Esa agencia presentó este jueves en Bogotá el informe ‘Explotación de oro de aluvión: Evidencias a partir de percepción remota 2018’, en el que también detalla que el año pasado resultaron afectadas 92.046 hectáreas, un 10 % más que las 83.620 del año 2016.

Puntualmente, las áreas afectadas en 2019 son 98.028, según el estudio de la UNODC. Del total de 2018, el 40 % está en Antioquia, donde 36.447 hectáreas fueron afectadas, pasando a ocupar el primer lugar, pues en la medición de 2016 tenía el segundo puesto con 30.897 hectáreas.

Los municipios en los que más incrementaron el número de hectáreas afectadas en Antioquia fueron Frontino, que creció un 49 %, seguido de Remedios (48 %) y Vigía del Fuerte (46 %).

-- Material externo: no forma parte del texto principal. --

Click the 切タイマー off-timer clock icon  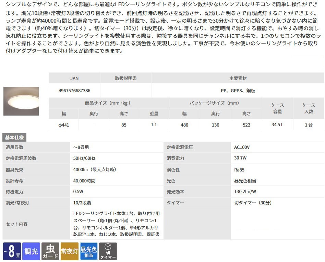[x=108, y=251]
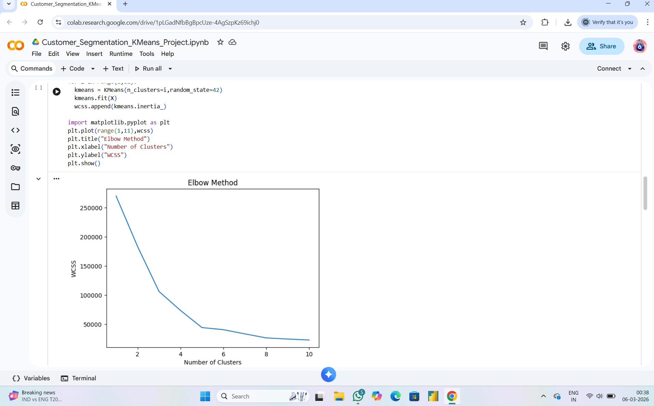This screenshot has height=406, width=654.
Task: Click the Share button
Action: [x=601, y=46]
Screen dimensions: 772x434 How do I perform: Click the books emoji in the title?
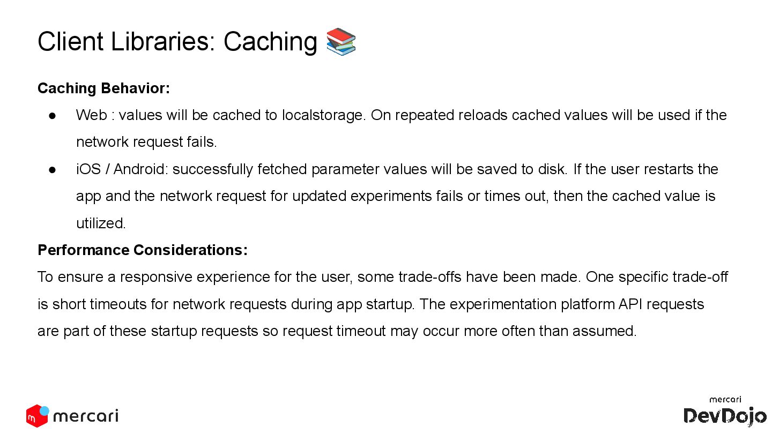click(341, 42)
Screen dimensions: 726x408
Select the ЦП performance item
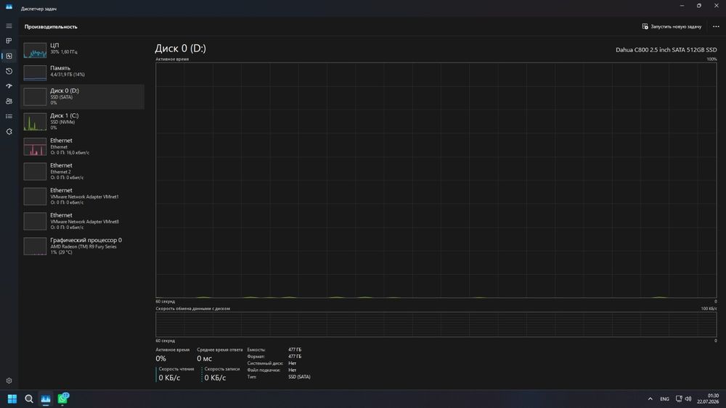[83, 49]
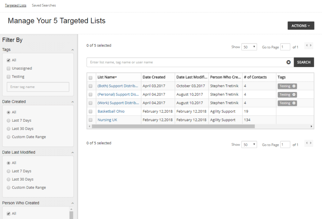Image resolution: width=322 pixels, height=219 pixels.
Task: Open the Targeted Lists tab
Action: pyautogui.click(x=16, y=5)
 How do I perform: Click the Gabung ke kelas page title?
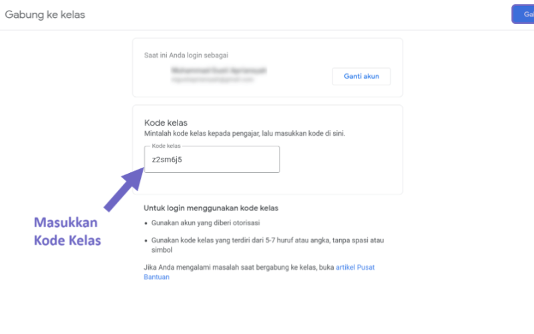[45, 15]
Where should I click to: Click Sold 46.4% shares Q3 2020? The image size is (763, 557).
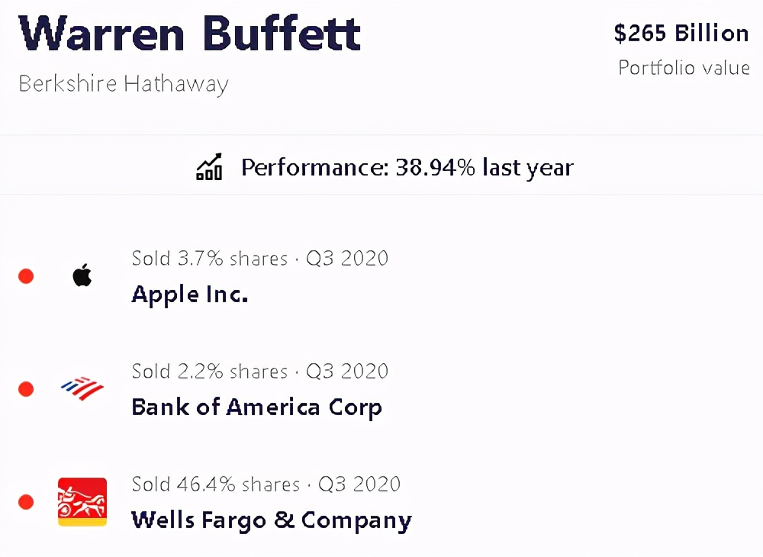(x=266, y=484)
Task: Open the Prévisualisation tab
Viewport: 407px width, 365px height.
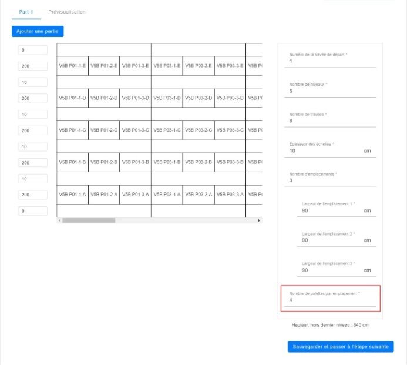Action: [67, 12]
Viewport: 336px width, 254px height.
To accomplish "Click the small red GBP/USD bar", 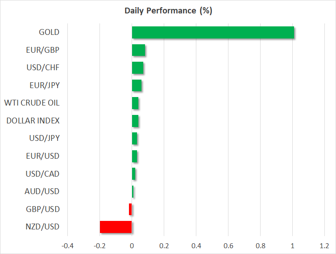I will click(x=130, y=209).
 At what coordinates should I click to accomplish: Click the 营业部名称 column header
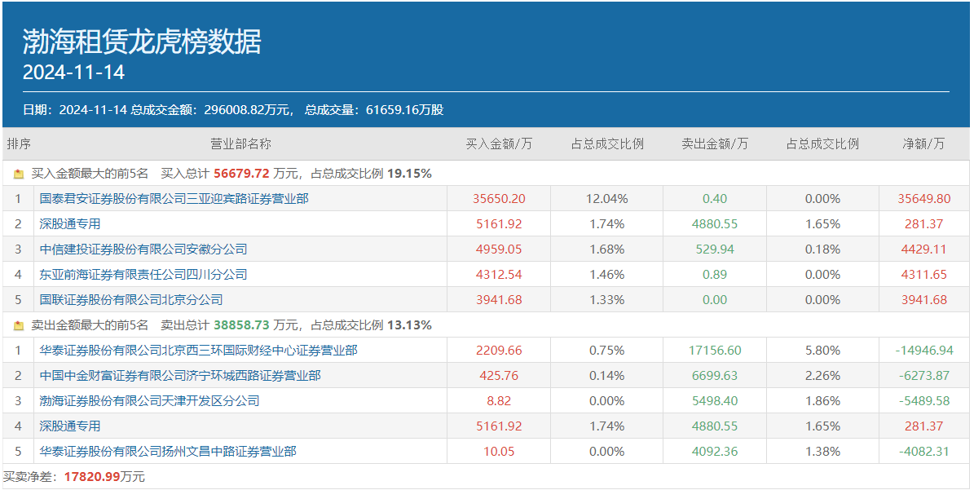(x=240, y=144)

Ante este panorama, la viceministra de Minas, Carolina Rojas, afirmó que “cuando la explotación de los recursos no se hace de manera responsable, las consecuencias pueden ser nefastas para la sociedad y en ocasiones irreparables para el medioambiente”.

Al igual que Rojas, en la presentación del estudio estuvieron el representante de UNODC en Colombia, Pierre Lapaque, y el director de la Sección de Asuntos Antinarcóticos y Aplicación de la Ley de la embajada de EE.UU. en el país, Brian Harris.

A ese primer departamento le siguió el de Chocó, fronterizo con Panamá, donde el año pasado fueron dañadas 35.194 hectáreas, lo que significa un aumento del 7 % frente a las 33.024 de 2016.

En el documento, las entidades también señalaron que durante el año pasado se detectaron 47.670 hectáreas afectadas pertenecientes a “zonas excluibles de minería” y que son protegidas por la normativa colombiana.

“La categoría más afectada corresponde a las Zonas de Reserva Forestal en cuyos territorios se identificaron 44.567 hectáreas”, mientras que en humedales Ramsar se encontraron 544 hectáreas.

Asimismo, los autores del estudio emitieron una alerta por el incremento en la destrucción de áreas protegidas que hacen parte de los Parques Nacionales Naturales, pues allí ha aumentado la extracción de minerales como oro, carbón, cobre, plata, zinc y arcilla.

Los parques afectados por esta práctica son los de Puinawai, en Guainía, Vichada, Vaupés, Guaviare y Caquetá, con 75 hectáreas; seguido por el de Paramillo, en Antioquia y Córdoba con 50, y el de Los Farallones de Cali, en Valle del Cauca, con dos hectáreas.

“Para nosotros es de vital importancia juntar todos los esfuerzos para combatir un crimen que contamina y destruye la biodiversidad y los tesoros ambientales de Colombia”, afirmó Harris, quien opinó que el estudio servirá “para fortalecer la planeación necesaria” para tomar acciones y frenar ese flagelo.